Devemos estar atentos a todas as alterações comportamentais, avisam as especialistas. Estes são alguns dos sinais de alerta:

  • Insónias e outras alterações nos padrões do sono
  • Diminuição da energia física
  • Dificuldade de concentração
  • Perda de apetite
  • Incapacidade de sentir prazer ou alegria

A angústia pode também refletir-se no nosso corpo, através de:

  • Enxaquecas
  • Alterações gastro-intestinais
  • Tensão muscular
  • Alterações do ritmo cardíaco
  • Alergias cutâneas

Claro que estes sintomas podem estar relacionados com outras doenças mas, muitas vezes, são apenas reações do corpo a um mal-estar psicológico. "Quando têm sintomas físicos, as pessoas geralmente procuram razões médicas e começam a tomar medicamentos para as dores e outros que não resolvem nada. Temos de tentar perceber o que está a acontecer", diz Filipa Jardim da Silva.

Como combater a angústia?

Se não podemos mudar o mundo, temos de mudar o modo como lidamos com os problemas que existem. O primeiro passo é o autocuidado: fazer exercício físico, ter uma alimentação saudável, dormir bem. Estes são os três eixos fundamentais. "E é muito preocupante porque os países industrializados são aqueles onde o nível de sedentarismo é mais elevado e onde a alimentação e o sono são menos cuidados", sublinha Filipa Jardim da Silva.

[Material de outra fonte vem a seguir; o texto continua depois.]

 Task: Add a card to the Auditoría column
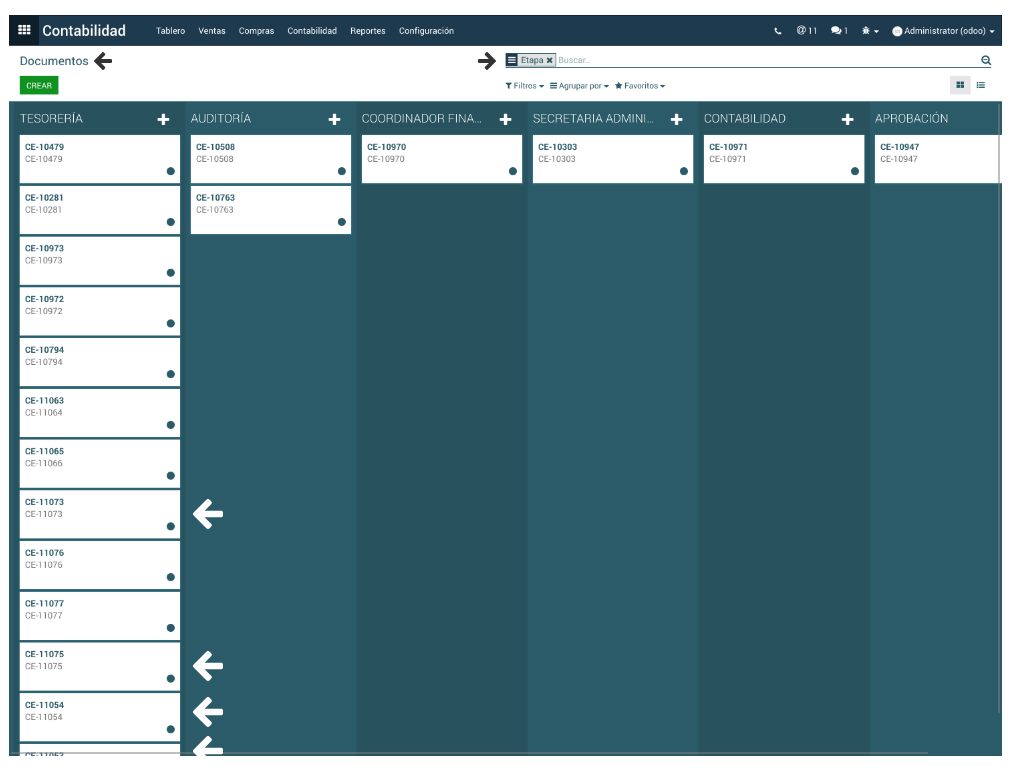click(x=334, y=119)
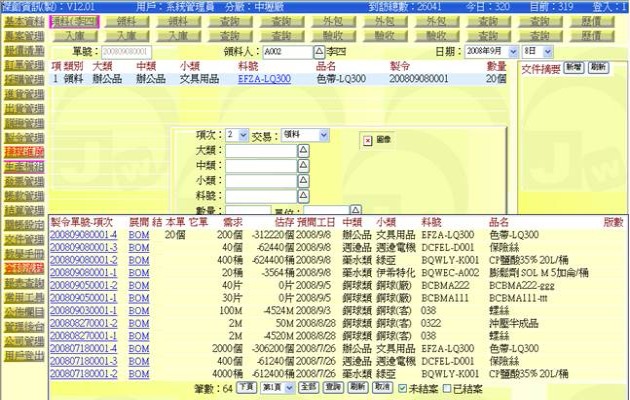Click the lookup icon beside 大類 field
This screenshot has width=630, height=400.
(x=304, y=150)
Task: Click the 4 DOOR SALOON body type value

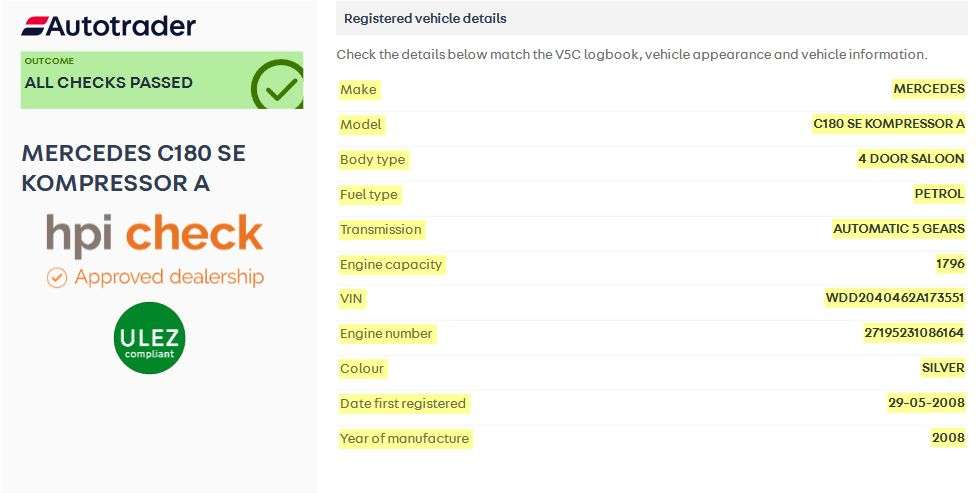Action: [911, 158]
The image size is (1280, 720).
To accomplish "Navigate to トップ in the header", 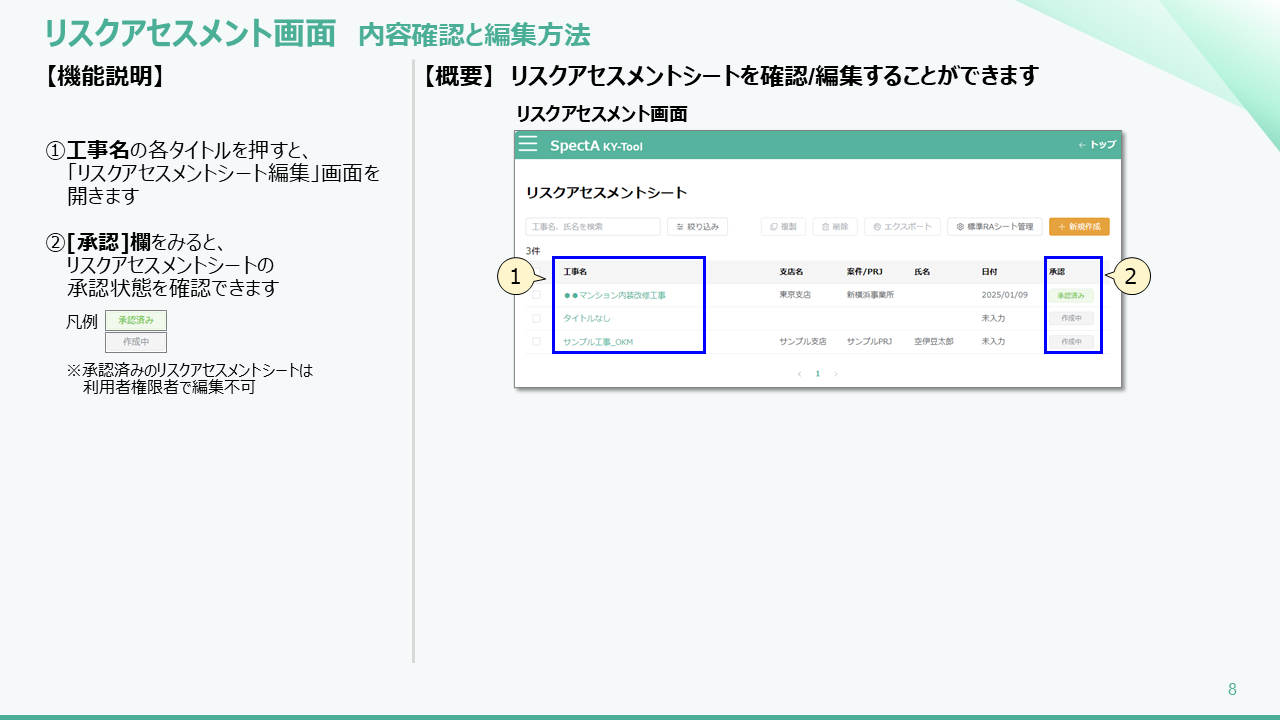I will pyautogui.click(x=1098, y=145).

Outra mudança importante tem a ver com a cultura de burnout que prevalece em muitas organizações: esta ideia de que, por um lado, o trabalho é a coisa mais importante da nossa vida e, por outro lado, que temos de trabalhar muito e muitas horas para sermos eficientes. "Queremos fazer cada vez mais em menos tempo e quase não temos tempo para ser e para sentir", diz a psicóloga.

O autocuidado passa também por encontrar momentos de felicidade e de prazer. "Temos de trabalhar a resiliência e o positivismo e trabalhar o conceito de felicidade", acrescenta Catarina Graça. "Cada caso é um caso, algumas pessoas podem precisar de um apoio mais especializado, outras não." Mas, no fundo, trata-se de combater os comportamentos tóxicos e procurar aquilo que, para cada pessoa, pode ser uma fonte de bem-estar.

Finalmente, dizem as psicólogas, é importante estar alerta e prestar atenção aos sinais que o nosso corpo nos dá. "Muitas vezes as pessoas dizem: estava tão bem e, de repente, teve um ataque de pânico. Mas estas coisas não acontecem de repente. A depressão e o burnout não aparecem do nada, vão-se cozinhando." Por isso temos de estar atentos para conseguir intervir antes de a situação ser demasiado grave.

"Quando percebemos que estamos a fumar mais cigarros, a beber mais um copo do que é habitual, a fazer scroll infinito no telemóvel durante horas, muitas vezes estamos só a sedar o que estamos a sentir, a tentar fugir daquela angústia", diz Filipa Jardim da Silva. Mas fugir não resolve nada. "O grande desafio deste momento é encararmos as emoções não como sinais de fraqueza mas como fonte de informação crucial sobre o que está acontecer no nosso corpo."

"Continuamos a ter uma medicina que é mais reativa do que preventiva e que continua a ter uma reação sobretudo medicamentosa", critica. O caminho tem de ser dar cada vez mais importância à nossa saúde mental e abordar mais este tema, quer na educação quer no sistema saúde, para que as pessoas tenham cada vez mais "recursos pessoais e emocionais" para saberem lidar com a imprevisibilidade e a vulnerabilidade.